Sezione testo:
►

Mar 18 2009

Gli archeologi trovano i più antichi cavalli addomesticati

Category: Archeologia e paleontologia,Mondo animalegiorgio @ 09:04

 

Un team internazionale di archeologi ha scoperto la più antica prova di cavalli addomesticati dall’uomo. La scoperta suggerisce che i cavalli fossero cavalcati e le cavalle munte per il latte. I risultati potrebbero puntare agli albori dell’addomesticazione del cavallo e alle origini delle razze di cavallo che oggi conosciamo. Condotta dalla Università di Exeter e Bristol (Regno Unito), la ricerca è pubblicata venerdì 6 marzo 2009 sulla rivista accademica Science.

I ricercatori hanno rintracciato le origini del cavallo addomesticato sino alla Cultura del Botai Kazakistan, circa 5500 anni fa. Si tratta di circa 1000 anni prima di quanto si pensasse e di circa 2000 anni prima che i cavalli domestici fossero introdotti in Europa. I risultati suggeriscono fortemente che i cavalli fossero originariamente addomesticati non solo come mezzi di trasporto, ma anche per fornire cibo e latte.

Attraverso ampie ricerche archeologiche sul campo e successive analisi, utilizzando nuove tecniche, il gruppo ha sviluppato tre linee indipendenti di prove per l’inizio dell’addomesticamento del cavallo. I risultati mostrano che nel quarto millennio a.C. i cavalli in Kazakistan sono stati selettivamente allevati per uso domestico. Essi mostrano anche i cavalli venivano sfruttati per l’equitazione, e che le persone consumavano latte di cavalla.

◄

Dati forniti:

►

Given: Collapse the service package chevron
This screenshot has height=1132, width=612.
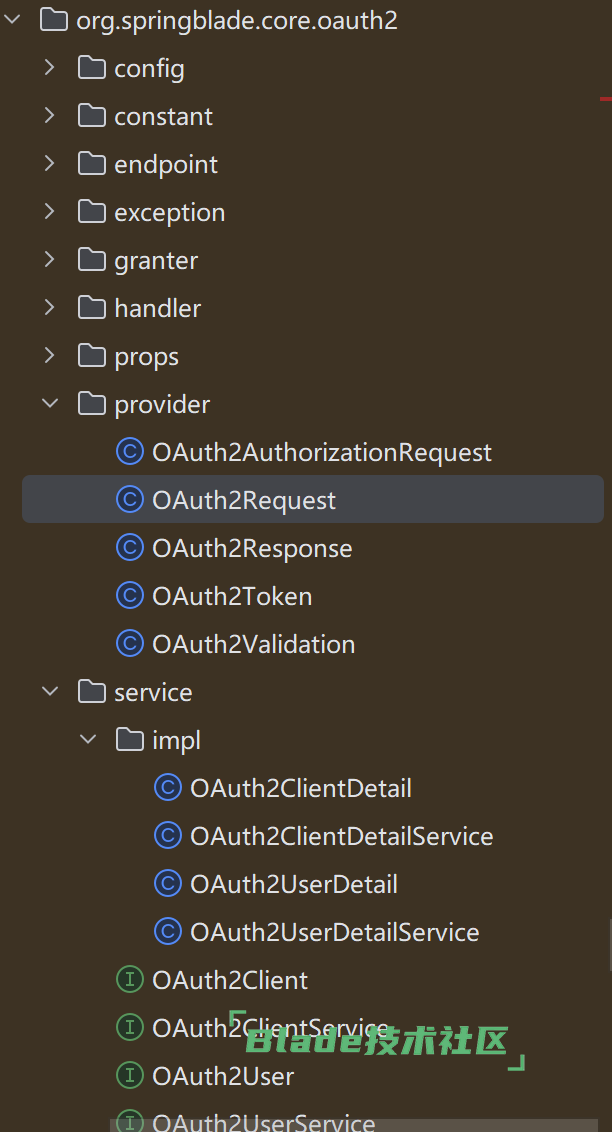Looking at the screenshot, I should click(50, 692).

◄

Dettagli attività:
Continua l'articolo sui cavalli addomesticati più antichi, riprendendo subito dopo la sua ultima frase.

Risposta esercizio:
L’analisi degli antichi resti di ossa hanno dimostrato che i cavalli erano di taglia simile ai cavalli domestici dell’Età del Bronzo e diversi dai cavalli selvatici della stessa regione. Ciò suggerisce che si selezionassero i cavalli selvatici per i loro attributi fisici, che sono stati poi accentuati attraverso l’allevamento.

Il team ha utilizzato una nuova tecnica per la ricerca dei “danni” causati da cavalli con finimenti o briglie. I risultati hanno dimostrato che i cavalli erano sfruttati, in quanto sembra che essi potessero essere cavalcati.

Utilizzando un nuovo metodo di analisi dei residui di lipidi, i ricercatori hanno anche analizzato la ceramica Botai e trovato tracce di grassi del latte di cavalla. Il latte di cavalla è ancora bevuto in Kazakistan, un paese in cui le tradizioni del cavallo sono profondamente radicate, ed è di solito un po’ fermentato per ottenere una bevanda alcoolica chiamata “Kumis”. Si è sempre saputo che si produceva Kumis da secoli, ma questo studio dimostra che la pratica risale ai primi allevatori di cavalli.

Il Dott. Alan Outram dell’ Università di Exeter ha dichiarato: “è noto che l’addomesticamento dei cavalli ha avuto grande importanza economica e sociale, e ha consentito lo sviluppo delle comunicazioni, dei trasporti, della produzione alimentare e della guerra. I nostri risultati indicano che i cavalli sono stati addomesticati circa 1000 anni prima di quanto si pensasse finora. Ciò è importante perché cambia la nostra comprensione di come queste prime società si siano sviluppate.”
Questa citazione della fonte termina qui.